**Task details**
Give back the full data, retyped precisely.

**Exercise materials**
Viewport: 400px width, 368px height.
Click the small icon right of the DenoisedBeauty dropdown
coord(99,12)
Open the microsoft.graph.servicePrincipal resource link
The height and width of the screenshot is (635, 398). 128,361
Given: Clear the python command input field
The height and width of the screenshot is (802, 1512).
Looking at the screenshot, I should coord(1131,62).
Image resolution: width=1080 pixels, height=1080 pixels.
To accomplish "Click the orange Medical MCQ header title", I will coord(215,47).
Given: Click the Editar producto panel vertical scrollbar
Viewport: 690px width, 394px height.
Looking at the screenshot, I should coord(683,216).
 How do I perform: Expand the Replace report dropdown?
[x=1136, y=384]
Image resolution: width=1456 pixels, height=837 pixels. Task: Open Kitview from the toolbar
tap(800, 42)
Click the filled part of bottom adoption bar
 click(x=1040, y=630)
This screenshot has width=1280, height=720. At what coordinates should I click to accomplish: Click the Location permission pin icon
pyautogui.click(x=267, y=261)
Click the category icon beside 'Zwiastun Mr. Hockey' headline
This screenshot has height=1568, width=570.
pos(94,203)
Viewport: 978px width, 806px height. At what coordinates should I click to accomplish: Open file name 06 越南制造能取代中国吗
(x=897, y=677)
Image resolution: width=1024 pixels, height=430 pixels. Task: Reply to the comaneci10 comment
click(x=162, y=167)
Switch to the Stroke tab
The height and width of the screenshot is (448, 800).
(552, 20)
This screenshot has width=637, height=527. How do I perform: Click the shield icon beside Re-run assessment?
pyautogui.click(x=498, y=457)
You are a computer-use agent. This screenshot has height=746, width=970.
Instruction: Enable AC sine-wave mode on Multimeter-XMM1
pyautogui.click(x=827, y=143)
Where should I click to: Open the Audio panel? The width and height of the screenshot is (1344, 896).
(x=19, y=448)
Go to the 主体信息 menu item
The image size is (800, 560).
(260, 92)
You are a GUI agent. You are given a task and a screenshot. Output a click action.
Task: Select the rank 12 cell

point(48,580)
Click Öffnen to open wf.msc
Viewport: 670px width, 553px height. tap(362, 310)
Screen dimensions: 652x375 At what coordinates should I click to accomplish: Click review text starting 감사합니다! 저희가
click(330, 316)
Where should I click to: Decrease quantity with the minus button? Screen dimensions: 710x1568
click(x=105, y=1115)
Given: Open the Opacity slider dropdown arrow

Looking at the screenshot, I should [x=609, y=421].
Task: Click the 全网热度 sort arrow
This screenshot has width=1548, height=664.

**Answer to the exercise**
Viewport: 400px width, 368px height.
Click the small icon right of the DenoisedBeauty dropdown
coord(99,12)
Open the microsoft.graph.servicePrincipal resource link
The height and width of the screenshot is (635, 398). 128,361
Given: Clear the python command input field
The height and width of the screenshot is (802, 1512).
Looking at the screenshot, I should coord(1131,62).
Image resolution: width=1080 pixels, height=1080 pixels.
To accomplish "Click the orange Medical MCQ header title", I will coord(215,47).
Given: Click the Editar producto panel vertical scrollbar
Viewport: 690px width, 394px height.
Looking at the screenshot, I should coord(683,216).
 How do I perform: Expand the Replace report dropdown?
[x=1136, y=384]
Image resolution: width=1456 pixels, height=837 pixels. Task: Open Kitview from the toolbar
tap(800, 42)
Click the filled part of bottom adoption bar
 click(x=1040, y=630)
This screenshot has width=1280, height=720. At what coordinates should I click to accomplish: Click the Location permission pin icon
pyautogui.click(x=267, y=261)
Click the category icon beside 'Zwiastun Mr. Hockey' headline
This screenshot has height=1568, width=570.
pos(94,203)
Viewport: 978px width, 806px height. At what coordinates should I click to accomplish: Open file name 06 越南制造能取代中国吗
(x=897, y=677)
Image resolution: width=1024 pixels, height=430 pixels. Task: Reply to the comaneci10 comment
click(x=162, y=167)
Switch to the Stroke tab
The height and width of the screenshot is (448, 800).
(552, 20)
This screenshot has width=637, height=527. How do I perform: Click the shield icon beside Re-run assessment?
pyautogui.click(x=498, y=457)
You are a computer-use agent. This screenshot has height=746, width=970.
Instruction: Enable AC sine-wave mode on Multimeter-XMM1
pyautogui.click(x=827, y=143)
Where should I click to: Open the Audio panel? The width and height of the screenshot is (1344, 896).
(x=19, y=448)
Go to the 主体信息 menu item
The image size is (800, 560).
(260, 92)
You are a GUI agent. You are given a task and a screenshot. Output a click action.
Task: Select the rank 12 cell

point(48,580)
Click Öffnen to open wf.msc
Viewport: 670px width, 553px height. tap(362, 310)
Screen dimensions: 652x375 At what coordinates should I click to accomplish: Click review text starting 감사합니다! 저희가
click(330, 316)
Where should I click to: Decrease quantity with the minus button? Screen dimensions: 710x1568
click(x=105, y=1115)
Given: Open the Opacity slider dropdown arrow

Looking at the screenshot, I should [x=609, y=421].
Task: Click the 全网热度 sort arrow
This screenshot has width=1548, height=664.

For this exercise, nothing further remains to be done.